The introduction spells out their limitations:

FIDE Laws of Chess cover over-the-board play. The Laws of Chess have two parts: 1. Basic Rules of Play and 2. Competition Rules.

Arguably they only cover behaviour while playing over the board. Hence article 11.1 does not apply.

11.1 The players shall take no action that will bring the game of chess into disrepute.

FIDE does have codes of ethics. There are two published documents, one covering the period up to April 2022 and one the period after.

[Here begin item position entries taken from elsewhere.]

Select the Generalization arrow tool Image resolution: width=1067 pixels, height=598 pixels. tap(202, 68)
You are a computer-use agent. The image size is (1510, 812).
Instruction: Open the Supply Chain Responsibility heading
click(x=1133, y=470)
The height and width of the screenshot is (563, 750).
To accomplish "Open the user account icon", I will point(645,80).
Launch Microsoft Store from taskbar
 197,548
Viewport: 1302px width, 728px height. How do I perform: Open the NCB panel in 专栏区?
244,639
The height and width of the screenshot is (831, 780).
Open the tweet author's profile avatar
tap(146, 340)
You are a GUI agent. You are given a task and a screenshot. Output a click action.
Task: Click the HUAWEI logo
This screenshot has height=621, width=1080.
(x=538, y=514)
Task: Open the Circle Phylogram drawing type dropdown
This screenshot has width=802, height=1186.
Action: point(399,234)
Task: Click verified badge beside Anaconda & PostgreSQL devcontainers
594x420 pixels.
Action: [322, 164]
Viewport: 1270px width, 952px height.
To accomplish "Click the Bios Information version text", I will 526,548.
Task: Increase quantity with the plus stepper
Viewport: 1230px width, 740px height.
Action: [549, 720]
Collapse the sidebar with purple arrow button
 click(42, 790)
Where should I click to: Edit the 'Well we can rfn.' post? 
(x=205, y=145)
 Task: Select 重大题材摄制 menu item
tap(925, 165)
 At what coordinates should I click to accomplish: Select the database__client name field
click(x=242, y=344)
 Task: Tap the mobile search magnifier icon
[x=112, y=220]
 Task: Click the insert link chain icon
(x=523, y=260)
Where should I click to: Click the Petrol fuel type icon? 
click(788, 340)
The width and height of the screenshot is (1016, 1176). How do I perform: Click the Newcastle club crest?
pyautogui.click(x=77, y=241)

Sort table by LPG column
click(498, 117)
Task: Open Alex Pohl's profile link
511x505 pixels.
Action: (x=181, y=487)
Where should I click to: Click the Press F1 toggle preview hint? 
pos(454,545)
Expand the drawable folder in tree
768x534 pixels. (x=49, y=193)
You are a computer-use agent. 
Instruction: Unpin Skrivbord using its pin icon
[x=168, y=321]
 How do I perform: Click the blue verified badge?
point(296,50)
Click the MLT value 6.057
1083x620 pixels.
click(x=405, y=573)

The current code, Code of Ethics effective till 1 April 2022, was originally written in 1989 and amended in 1996 and mainly covers chess play and chess politics.

  1. Breach of Ethics

The Code of Ethics shall be breached by a person or organization who directly or indirectly

2.1 offers, or attempts to offer or accepts any consideration or bribe with a view of influencing the result in a game of chess or election into FIDE office.

2.2 in other respects acts contrary to this Code.

There follows a list of competition related items, but at the very end we have the "ethics" equivalent of 11.1:

2.2.10 In addition, disciplinary action in accordance with this Code of Ethics will be taken in cases of occurrences which cause the game of chess, FIDE or its federations to appear in an unjustifiable unfavorable light and in this way damage its reputation.

2.2.11 Any conduct likely to injure or discredit the reputation of FIDE, its events, organizers, participants, sponsors or that will enhance the goodwill which attaches to the same.

Regarding Karjakin and Shipov, The Official Statement of FIDE Council states:

  • In order to safeguard FIDE from reputational, financial, and any other possible risks, FIDE terminates all existing sponsorship agreements with any Belarusian and Russian sanctioned and/or state-controlled companies and will not enter into new sponsorship agreements with any such companies.

  • FIDE Council condemns any public statement from any member of the chess community which supports unjustified military action and brings the case of chess grandmasters Sergey Karjakin and Sergey Shipov to the Ethics and Disciplinary Commission

So, it would seem that the statements of support for Putin and the military action by Karjakin and Shipov are regarded by FIDE as possibly putting FIDE at risk of reputational damage and hence these break the FIDE code of ethics.

Edit 22/3/22: FIDE have now published their verdict on Karjakin and Shipov confirming this:

Sergey Karjakin is found guilty of breach of article 2.2.10 of the FIDE Code of Ethics, and is sanctioned to a worldwide ban of six months from participating as a player in any FIDE rated chess competition, taking effect from the date of this decision, 21 March 2022.

Sergei Shipov is found not guilty of breach of article 2.2.10 of the FIDE Code of Ethics.